One obviously powerful use for Google’s “translation glasses” would be to use them with Google Assistant. It would be just like using a smart display with Google Assistant — a home appliance that delivers visual data, along with the normal audio data, from Google Assistant queries. But that visual data would be available in your glasses, hands-free, no matter where you are. (That would be a heads-up display application, rather than AR.)
But imagine if the “translation glasses” were paired with a smartphone. With permission granted by others, Bluetooth transmissions of contact data could display (on the glasses) who you’re talking to at a business event, and also your history with them.
Why the tech press broke Google Glass
Google Glass critics slammed the product, mainly for two reasons. First, a forward-facing camera mounted on the headset made people uncomfortable. If you were talking to a Google Glass wearer, the camera was pointed right at you, making you wonder if you were being recorded. (Google didn’t say whether their “translation glasses” would have a camera, but the prototype didn’t have one.)
Second, the excessive and conspicuous hardware made wearers look like cyborgs.
The combination of these two hardware transgressions led critics to assert that Google Glass was simply not socially acceptable in polite company.
Google’s “translation glasses,” on the other hand, neither have a camera nor do they look like cyborg implants — they look pretty much like ordinary glasses. And the text visible to the wearer is not visible to the person they’re talking to. It just looks like they’re making eye contact.
The sole remaining point of social unacceptability for Google’s “translation glasses” hardware is the fact that Google would be essentially “recording” the words of others without permission, uploading them to the cloud for translation, and presumably retaining those recordings as it does with other voice-related products.
Still, the fact is that augmented reality and even heads-up displays are super compelling, if only makers can get the feature set right. Someday, we’ll have full visual AR in ordinary-looking glasses. In the meantime, the right AR glasses would have the following features:
- They look like regular glasses.
- They can accept prescription lenses.
- They have no camera.
- They process audio with AI and return data via text.

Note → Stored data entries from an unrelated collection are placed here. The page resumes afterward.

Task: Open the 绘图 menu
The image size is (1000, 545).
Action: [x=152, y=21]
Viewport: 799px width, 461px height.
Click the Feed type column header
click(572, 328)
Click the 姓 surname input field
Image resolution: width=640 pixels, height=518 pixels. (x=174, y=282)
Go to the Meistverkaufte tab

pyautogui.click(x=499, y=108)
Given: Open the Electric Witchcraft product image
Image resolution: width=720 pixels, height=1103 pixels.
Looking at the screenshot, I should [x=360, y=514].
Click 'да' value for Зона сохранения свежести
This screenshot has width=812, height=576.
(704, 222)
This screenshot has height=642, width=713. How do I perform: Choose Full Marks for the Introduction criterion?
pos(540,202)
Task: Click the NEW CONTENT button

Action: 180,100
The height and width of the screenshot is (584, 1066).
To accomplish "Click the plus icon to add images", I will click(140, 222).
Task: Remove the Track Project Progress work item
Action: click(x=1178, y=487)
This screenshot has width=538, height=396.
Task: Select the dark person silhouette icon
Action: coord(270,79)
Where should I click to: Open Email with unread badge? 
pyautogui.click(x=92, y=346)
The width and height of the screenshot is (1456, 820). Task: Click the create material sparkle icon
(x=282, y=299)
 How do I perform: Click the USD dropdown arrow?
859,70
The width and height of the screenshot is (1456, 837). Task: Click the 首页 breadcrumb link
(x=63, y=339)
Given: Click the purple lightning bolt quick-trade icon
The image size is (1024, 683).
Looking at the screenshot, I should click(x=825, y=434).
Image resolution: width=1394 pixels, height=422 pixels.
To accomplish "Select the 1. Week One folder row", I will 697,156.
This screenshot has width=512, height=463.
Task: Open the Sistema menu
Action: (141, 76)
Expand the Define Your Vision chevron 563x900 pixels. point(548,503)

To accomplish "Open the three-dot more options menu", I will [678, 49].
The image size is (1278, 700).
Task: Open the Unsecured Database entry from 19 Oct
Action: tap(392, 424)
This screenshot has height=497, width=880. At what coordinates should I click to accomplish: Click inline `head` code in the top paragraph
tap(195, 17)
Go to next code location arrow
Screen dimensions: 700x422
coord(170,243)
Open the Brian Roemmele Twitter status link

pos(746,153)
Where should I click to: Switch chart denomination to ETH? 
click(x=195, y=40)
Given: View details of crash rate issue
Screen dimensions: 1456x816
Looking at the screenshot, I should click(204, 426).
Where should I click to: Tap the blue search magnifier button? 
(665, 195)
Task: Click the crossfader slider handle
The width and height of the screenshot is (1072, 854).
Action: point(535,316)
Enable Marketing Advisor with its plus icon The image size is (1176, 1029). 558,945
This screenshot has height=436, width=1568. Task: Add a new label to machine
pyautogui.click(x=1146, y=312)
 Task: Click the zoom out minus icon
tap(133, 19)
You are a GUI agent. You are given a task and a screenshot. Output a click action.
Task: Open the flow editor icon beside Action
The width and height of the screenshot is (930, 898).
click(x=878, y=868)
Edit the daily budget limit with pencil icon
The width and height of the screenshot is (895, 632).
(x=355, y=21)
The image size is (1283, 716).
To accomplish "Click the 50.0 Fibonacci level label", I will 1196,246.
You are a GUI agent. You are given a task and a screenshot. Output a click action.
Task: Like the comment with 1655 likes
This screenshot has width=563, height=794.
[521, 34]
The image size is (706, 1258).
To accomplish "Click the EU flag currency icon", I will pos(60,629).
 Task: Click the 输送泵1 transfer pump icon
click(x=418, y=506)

- and they offer assistant functionality, returning results with text.
To date, there is no such product. But Google demonstrated it has the technology to do it.
While language captioning and translation might be the most compelling feature, it is — or should be — just a Trojan Horse for many other compelling business applications as well.
Google hasn’t announced when — or even if — “translate glasses” will ship as a commercial product. But if Google doesn’t make them, someone else will, and it will prove a killer category for business users.
The ability for ordinary glasses to give you access to the visual results of AI interpretation of whom and what you hear, plus visual and audio results of assistant queries, would be a total game changer.
We’re in an awkward period in the development of technology where AR applications mainly exist as smartphone apps (where they don’t belong) while we wait for mobile, socially acceptable AR glasses that are many years in the future.
In the interim, the solution is clear: We need audio-centric AR glasses that capture sound and display words.
That's just what Google demonstrated.